-- Text shown start --
I’m reminded of the following from Somerset Maugham’s Summing Up:

One reads that no one exactly resembles anyone else, and that every man is unique, and in a way this is true, but it is a truth easy to exaggerate: in practice men are very much alike. They are divided into comparatively few types. The same circumstances mould them in the same way. Certain characteristics imply certain others. You can, like the paleontologist, reconstruct the animal from a single bone. The ‘characters’ which have been a popular form of letters since Theophrastus, and the ‘humours’ of seventeenth century, prove that men sort themselves into a few marked categories. Indeed, this is the foundation of realism, which depends for its attractiveness on recognition. The romantic method turns its attention to the exceptional; the realistic to the usual.

The Austrian writer Robert Musil, who in his masterpiece The Man Without Qualities addressed Vienna on the brink of World War I, likewise expressed the contra-Bergsonian, proto-mythological understanding of the monadic standpoint. “Musil equated ethics and aesthetics,” comments Burton Pike, “and was convinced that a union of ‘precision and soul,’ the language and discoveries of science with one’s inner life of perceptions and feelings could be, and must be, achieved.” The British mathematician and philosopher Alfred North Whitehead tried to forge a modern philosophy out of this proto-mythological notion. Likewise the contemporary essayist and novelist Milan Kundera, who counts Musil among his chief influences, adumbrates an “existential mathematics.”

Spengler argues that the somaticism of Classical Greece exhibits a complete denial of the importance of time and of the heavens, and that it likewise expresses a consideration of number as generally being magnitude rather than function. Indeed he begins the Decline of the West with a 37-page chapter titled “The Meaning of Numbers,” in which he draws the distinction — central to his opus — between number-as-magnitude and number-as-relation (i.e. number-as-function). Perhaps the greatest metaphysical discovery made by the Greeks, Spengler suggests, is the notion which, he says, led eventually to the Faustian world view: the notion that magnitudes — which are always given in terms of ratios, i.e. rational numbers — can be related to each other such that the relation is not itself a magnitude but rather a function. As I’ve noted, the “numbers” Pi and Phi are such relations, such functions. The color brown is symbolic of mathematical function, of the irrational in contrast to the rational, the relational (i.e. multeity-in-unity) in contrast to the absolute (i.e. pure unity), the Faustian in contrast to the Classical, the Red/Dionysian in contrast to the White/Apollonian, the mind in contrast to the body, force in contrast to continuity. In this regard note Spengler’s comment near the end of his Decline of the West, Volume I, which book, it seems, he wrote before digesting Einstein’s general relativity: “But Spinoza, a Jew and therefore, spiritually, a member of the Magian Culture, could not absorb the Faustian force-concept at all, and it has no place in his system. And it is an astounding proof of the secret power of root-ideas that Heinrich Hertz, the only Jew amongst the great physicists of the recent past, was also the only one of them who tried to resolve the dilemma of mechanics by eliminating the idea of force. The force-dogma is the one and only theme of Faustian physics.”
-- Text shown end --
• [Given task 1]
Condense the paragraph of the essay excerpt that begins "The Austrian writer Robert Musil" into a shorter version that keeps its main facts.
The essay excerpt and the listing that comes after it are unrelated material.
-- Records for the exercise start --
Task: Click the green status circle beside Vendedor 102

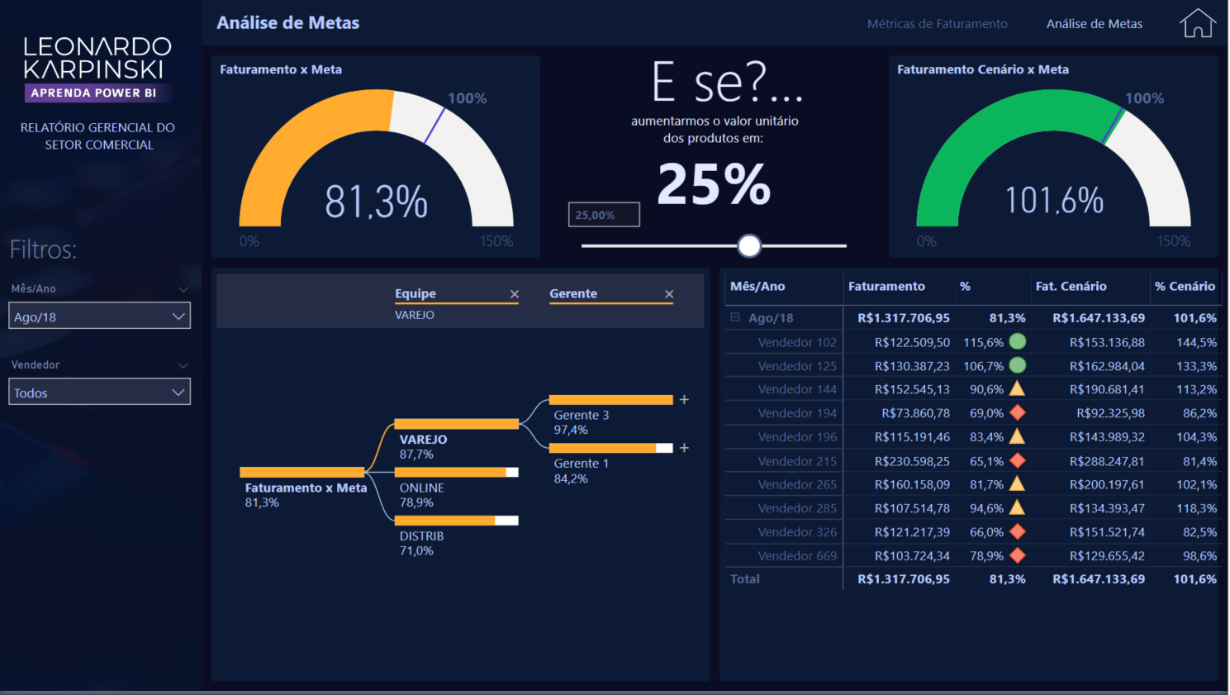Action: coord(1017,341)
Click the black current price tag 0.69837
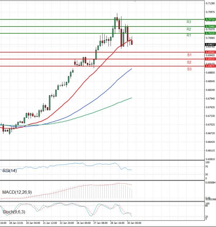Screen dimensions: 216x227 210,44
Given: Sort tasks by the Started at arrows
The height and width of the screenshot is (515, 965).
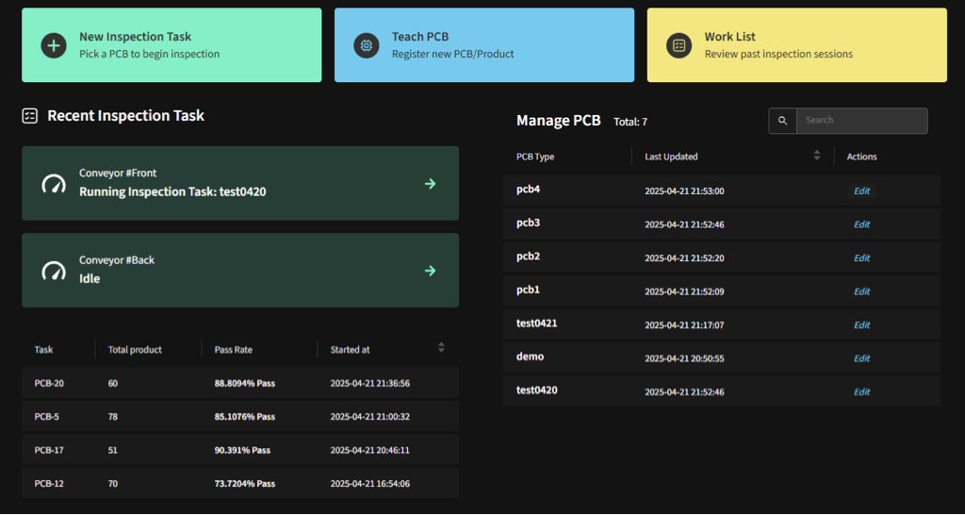Looking at the screenshot, I should click(x=441, y=348).
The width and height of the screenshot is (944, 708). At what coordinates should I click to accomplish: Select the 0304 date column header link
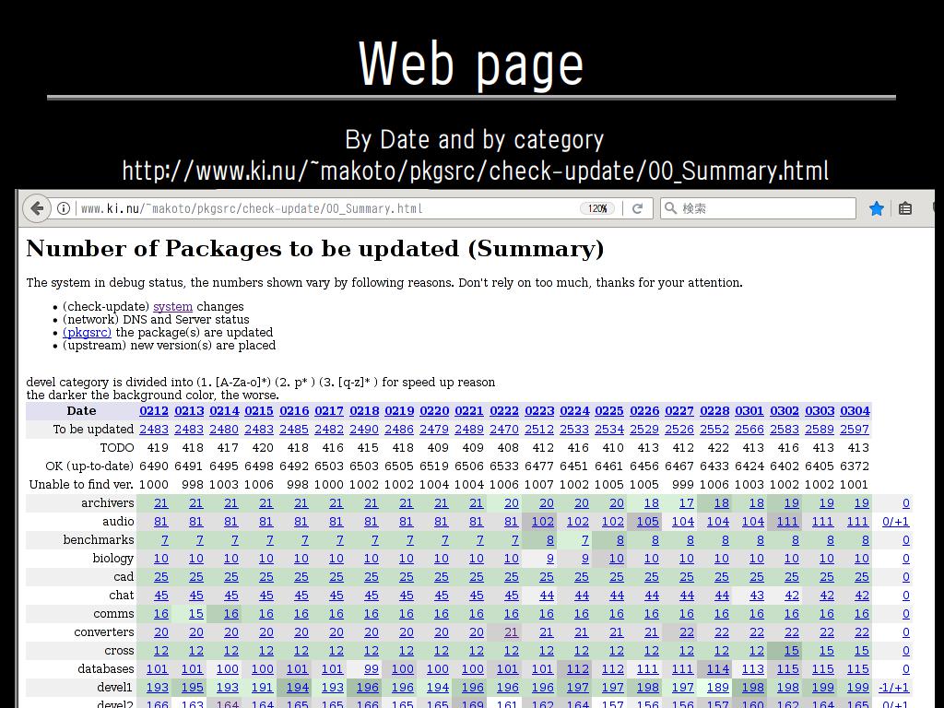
-- Records for the exercise end --
• [Given task 2]
Echo lines of the listing word for word, starting at the line that contains "Given: Sort tasks by the Started at arrows" and stopping after the line that contains "Looking at the". Leave the pictures out of your answer.

• [Problem solution 1]
Robert Musil, the Austrian author of The Man Without Qualities, a novel that addressed Vienna on the brink of World War I, also expressed the contra-Bergsonian, proto-mythological understanding of the monadic standpoint. Burton Pike remarks that Musil equated ethics and aesthetics and was convinced that a union of "precision and soul" could and must be achieved. By this Pike means joining science's language and discoveries with one's inner life of perceptions and feelings. Alfred North Whitehead tried to forge a modern philosophy from this notion. Milan Kundera, who counts Musil among his chief influences, adumbrates an "existential mathematics."

• [Problem solution 2]
Given: Sort tasks by the Started at arrows
The height and width of the screenshot is (515, 965).
Looking at the screenshot, I should click(x=441, y=348).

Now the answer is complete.